Aux États-Unis, de nombreux amateurs élèvent des papillons monarques, une pratique très populaire notamment encouragée dans les écoles. Mais cette mode ne semble pas profiter directement à l’espèce. Elle pourrait même nuire à sa migration, selon des chercheurs.
Ces insectes accomplissent une des plus importantes migrations animales au monde. Des plaines des États-Unis et du Canada jusqu’à leurs quartiers d’hiver au Mexique, dès l’automne, des centaines de millions d’individus voyagent parfois plus de 5000 kilomètres. Mais ils sont chaque année moins nombreux à faire le déplacement.
L’hypothèse avancée par des chercheurs de l’Université de Chicago, dans la revue PNAS, suggère que l’élevage nuit il à la migration des papillons monarques.
En élevant les monarques à l’intérieur, comme le font certains amateurs, on supprime leur comportement migratoire. Mais surtout, les éleveurs recourent parfois à des œufs ou chenilles achetées dans le commerce.
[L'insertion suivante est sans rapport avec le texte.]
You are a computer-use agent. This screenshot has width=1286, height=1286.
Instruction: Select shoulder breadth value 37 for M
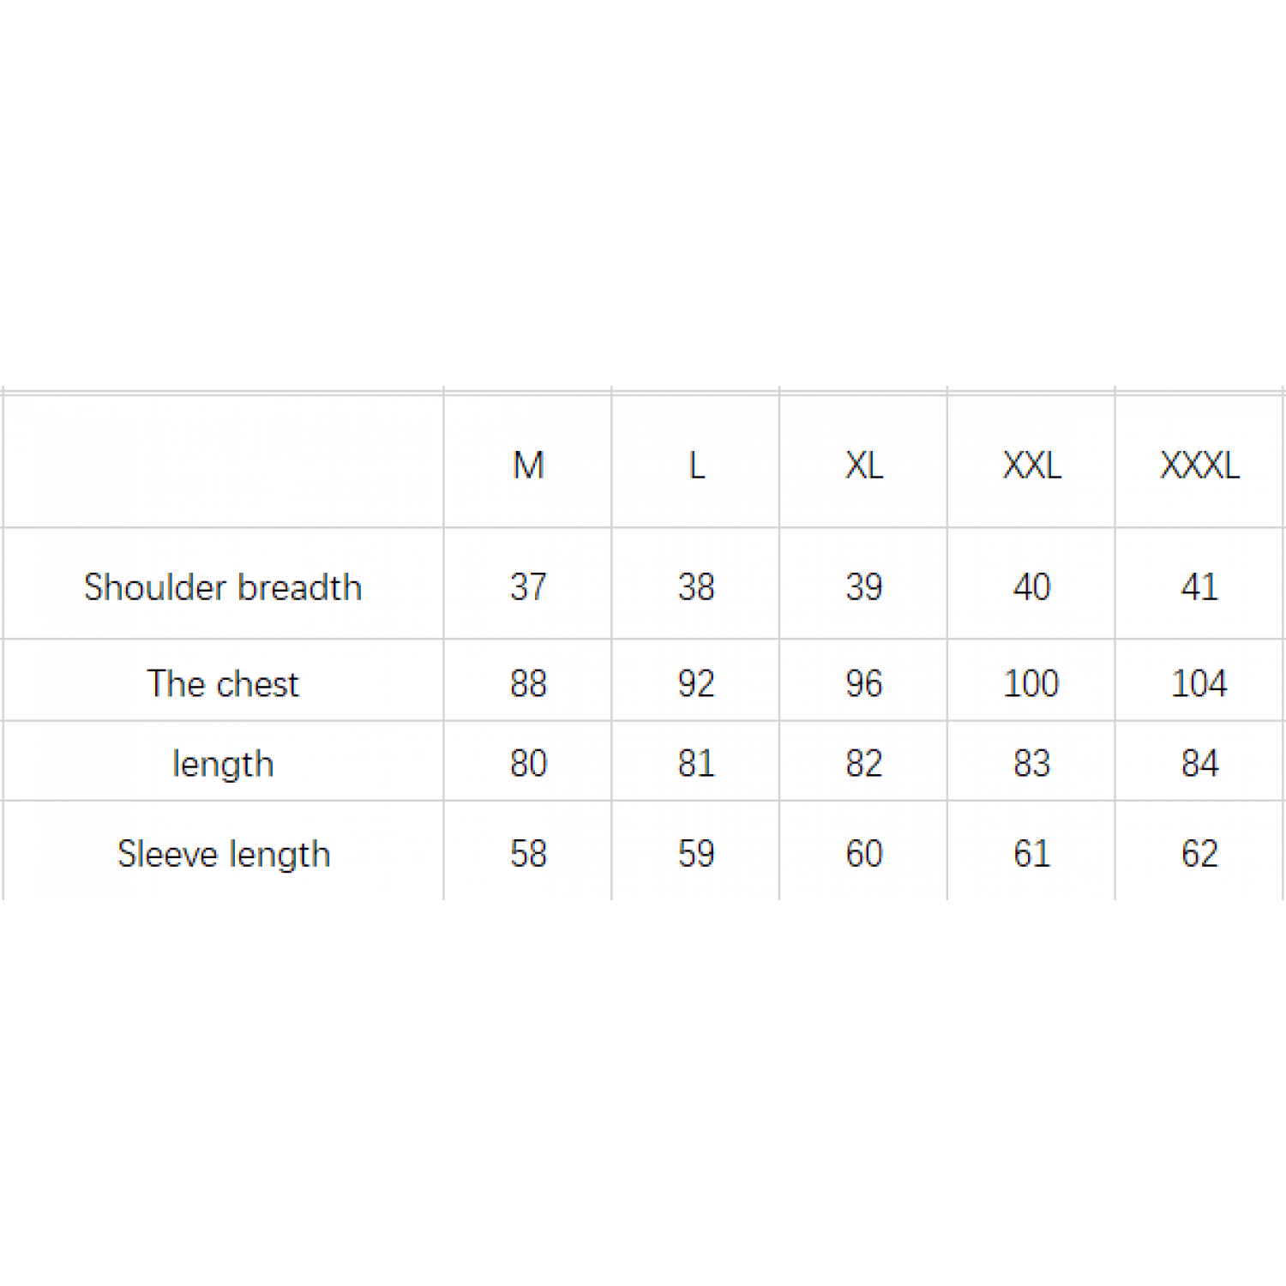[528, 587]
Or ces souches commerciales ont souvent perdu leur instinct voyageur. En s’hybridant avec les populations sauvages, elles pourraient engendrer des lignées de papillons incapables de migrer.
Quand les conditions naturelles de la migration ne sont pas réunies, les monarques se convertissent facilement à la sédentarité, et transmettent ce trait à leur descendance.